Text provided:
********

# First trout on fly.



## Addskewed (Jun 19, 2017)

Well I did get out as early as I wanted. I hit the water around 4 and checked some spots. Ended up with one trout but it was the most rewarding undersized trout I've ever caught. I think the 5wt is going to be excatly why I'm looking for. Now I think I'm hooked going to try and spend all day tomorrow on the water.


----------



## Hobart (Nov 27, 2012)

Nice Job!


----------



## daniel9829 (Jan 31, 2009)

What fly did you catch it own. Great First Job.


----------



## shadowwalker (Sep 9, 2010)

Welcome to the addiction. My name is Paul and I'm a fly fishermen. I been coming to these meeting for going on fifty years now and haven't found the cure yet. My advise, buy yourself a and old Zebco, a cup of worms and save yourself while you still can.


----------



## lobsterman (Sep 30, 2007)

shadowwalker said:


> Welcome to the addiction. My name is Paul and I'm a fly fishermen. I been coming to these meeting for going on fifty years now and haven't found the cure yet. My advise, buy yourself a and old Zebco, a cup of worms and save yourself while you still can.


Says the man, the myth, the legend!


----------



## TheBeeDeeGee (Oct 3, 2017)

What fly did you catch it on? I've thrown everything I can think of around here and just keep getting skunked on the fly rod.


----------

********

Requirement A:
Rewrite the entries from the line with "Expand the themes" to the line with "will (x=895, y=554).", putting "Screen size" in place of "Screen dimensions" and leaving everything else the same.
The fishing thread has no connection to the entries that come after it.

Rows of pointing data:

********

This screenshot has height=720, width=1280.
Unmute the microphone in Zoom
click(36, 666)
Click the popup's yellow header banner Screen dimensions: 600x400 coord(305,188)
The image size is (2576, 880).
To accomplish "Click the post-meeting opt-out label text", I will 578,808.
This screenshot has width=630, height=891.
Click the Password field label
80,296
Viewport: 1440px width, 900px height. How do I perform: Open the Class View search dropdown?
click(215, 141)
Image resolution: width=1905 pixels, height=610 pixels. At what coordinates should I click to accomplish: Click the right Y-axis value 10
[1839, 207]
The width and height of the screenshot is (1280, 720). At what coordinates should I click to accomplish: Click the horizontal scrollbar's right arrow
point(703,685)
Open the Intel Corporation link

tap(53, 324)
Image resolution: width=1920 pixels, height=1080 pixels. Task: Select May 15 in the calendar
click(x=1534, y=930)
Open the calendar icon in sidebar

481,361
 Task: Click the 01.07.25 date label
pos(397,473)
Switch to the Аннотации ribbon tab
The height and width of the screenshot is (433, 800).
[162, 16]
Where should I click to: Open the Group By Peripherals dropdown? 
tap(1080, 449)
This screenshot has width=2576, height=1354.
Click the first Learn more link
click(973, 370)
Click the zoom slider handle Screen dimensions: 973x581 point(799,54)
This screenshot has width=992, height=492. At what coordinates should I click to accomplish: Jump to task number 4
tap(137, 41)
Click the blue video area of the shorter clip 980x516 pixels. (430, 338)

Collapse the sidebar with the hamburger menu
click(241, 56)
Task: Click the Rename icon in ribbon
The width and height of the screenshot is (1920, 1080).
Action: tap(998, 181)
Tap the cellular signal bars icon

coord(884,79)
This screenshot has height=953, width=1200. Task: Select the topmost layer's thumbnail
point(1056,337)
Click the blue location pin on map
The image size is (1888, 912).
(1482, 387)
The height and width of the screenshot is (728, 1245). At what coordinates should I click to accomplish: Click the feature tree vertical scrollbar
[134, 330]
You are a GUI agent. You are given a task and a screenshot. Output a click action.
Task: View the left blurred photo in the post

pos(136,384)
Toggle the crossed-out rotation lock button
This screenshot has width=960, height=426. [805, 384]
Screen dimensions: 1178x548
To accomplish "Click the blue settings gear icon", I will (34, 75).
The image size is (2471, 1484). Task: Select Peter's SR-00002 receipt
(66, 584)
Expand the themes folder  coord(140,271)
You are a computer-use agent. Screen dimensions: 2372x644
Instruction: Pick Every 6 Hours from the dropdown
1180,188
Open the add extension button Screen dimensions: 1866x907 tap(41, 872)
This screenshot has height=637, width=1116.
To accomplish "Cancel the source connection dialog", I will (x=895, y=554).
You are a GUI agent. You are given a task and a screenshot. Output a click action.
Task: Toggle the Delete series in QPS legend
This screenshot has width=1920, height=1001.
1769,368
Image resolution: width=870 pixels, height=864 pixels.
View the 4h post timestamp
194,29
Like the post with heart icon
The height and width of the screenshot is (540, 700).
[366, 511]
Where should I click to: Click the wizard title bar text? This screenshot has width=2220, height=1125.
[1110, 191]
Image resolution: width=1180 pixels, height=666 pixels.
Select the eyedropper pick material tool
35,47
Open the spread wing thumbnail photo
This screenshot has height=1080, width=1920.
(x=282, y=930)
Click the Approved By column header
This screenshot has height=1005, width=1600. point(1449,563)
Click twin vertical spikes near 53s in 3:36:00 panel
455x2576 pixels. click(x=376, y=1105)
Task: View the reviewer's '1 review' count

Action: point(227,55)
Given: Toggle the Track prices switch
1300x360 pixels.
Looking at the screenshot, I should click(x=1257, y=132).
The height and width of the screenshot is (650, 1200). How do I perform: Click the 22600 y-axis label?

********

Requirement B:
Answer these about the fly fishing thread:
(i) About what time did Addskewed reach the water?
(ii) For how long does shadowwalker say he has been coming to these meetings?
(iii) What two things does shadowwalker advise buying?

Worked answer A:
Expand the themes folder  coord(140,271)
You are a computer-use agent. Screen size: 2372x644
Instruction: Pick Every 6 Hours from the dropdown
1180,188
Open the add extension button Screen size: 1866x907 tap(41, 872)
This screenshot has height=637, width=1116.
To accomplish "Cancel the source connection dialog", I will (x=895, y=554).

Worked answer B:
(i) Around 4.
(ii) Going on fifty years.
(iii) An old Zebco and a cup of worms.